Principle 1 - Regulations are met: In this case, regulations were not met in more than one
respect. Clearly, pressure boundary leakage** occurred, although none is permitted by technical
specifications, but, pressure boundary leakage occurs occasionally in plants without unacceptably
poor licensee performance. The highly significant aspect of this leakage at Davis-Besse was the
extended period over which it was allowed to persist, and the extent of the damage that it created
to a safety-significant structure. That damage is contrary to the general design criteria (GDC)
requirements in the regulations, in particular, the requirement that the RCS be inspected and
maintained in a condition that has an extremely low probability of abnormal leakage or gross
failure.
Pressure boundary leakage is defined in Technical Specifications to be leakage
through a nonisolatable flaw in a reactor coolant system component body, pipe wall or vessel
wall (except flaws in steam generator tubes, where leakage is limited by separate
specifications). It does not include leakage through bolted connections or valves.
Attachment B
-2-
Principle 2 - Defense-in-depth is maintained: In this case, no physical barrier was breached,
although one physical barrier was nearly eliminated. The physical effect on the part of that barrier
that is credited in the plants design-basis appears to be more appropriately addressed in the next
principle with respect to safety margins. However, the defense-in-depth principle applies to
processes as well as barriers. The processes of design, fabrication, pre-service testing, operation
within limits, maintenance and in-service inspection are intended to provide assurance through
redundancy of the adequacy of the RCS pressure boundary for the life of the plant. In that
context, failures of the maintenance and inspection aspects of the licensees performance were
sufficient to defeat the design feature. Based on the licensees analysis of the root cause, if the
head had been maintained in a clean state or the inspections had been performed for leaking
nozzles in a complete manner, the cavity would have been discovered before it reached a
threatening size.

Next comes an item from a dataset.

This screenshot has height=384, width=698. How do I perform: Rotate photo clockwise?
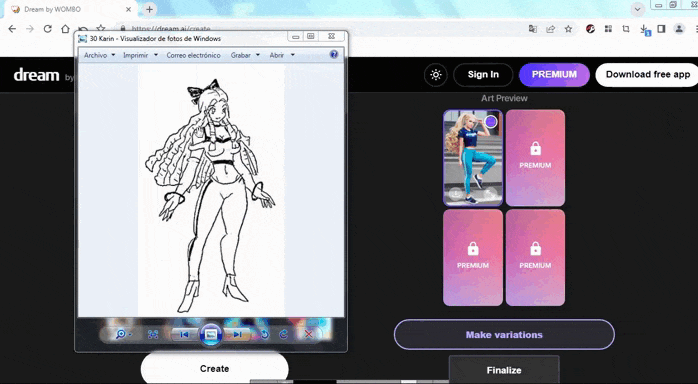[284, 334]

This is a performance deficiency that degraded the level of defense in depth.
Principle 3 - Sufficient safety margins are maintained: In this case, the design margin for the
strength of reactor pressure vessel head is provided solely by the carbon steel forging; the
strength of the clad material was not credited in the design process. Therefore, safety margins
were not maintained during this degradation event.
Principle 4 - The risk is low: This principle is addressed in Attachment A (Risk Assessment and
Insights report).
Principle 5 - The impact of the situation was monitored with strategies sufficient to assure
adequate performance: In this case, the licensee was unaware of the leaks in the CRDM
nozzles and of the possibility for corrosion of the low alloy steel during operation. In addition,
dispositions of several noted abnormal conditions were inappropriately based on false
assumptions about the locations of leaks and the possibilities of nozzle cracking and head
wastage. The licensees performance provided no basis for assuring that the degradation would
be adequately managed or even discovered prior to pressure boundary rupture.
In summary, the licensees performance was inconsistent in some manner with all four of the
principles that are used in conjunction with low risk to find that an action or design change is
acceptable. These additional insights could be used to support a deviation from the agency
response specified by the Action Matrix if portions of the numerical risk assessment are
considered too speculative to be the basis for a significance determination, and the remaining
quantifiable aspects do not appear to adequately capture the risk significance.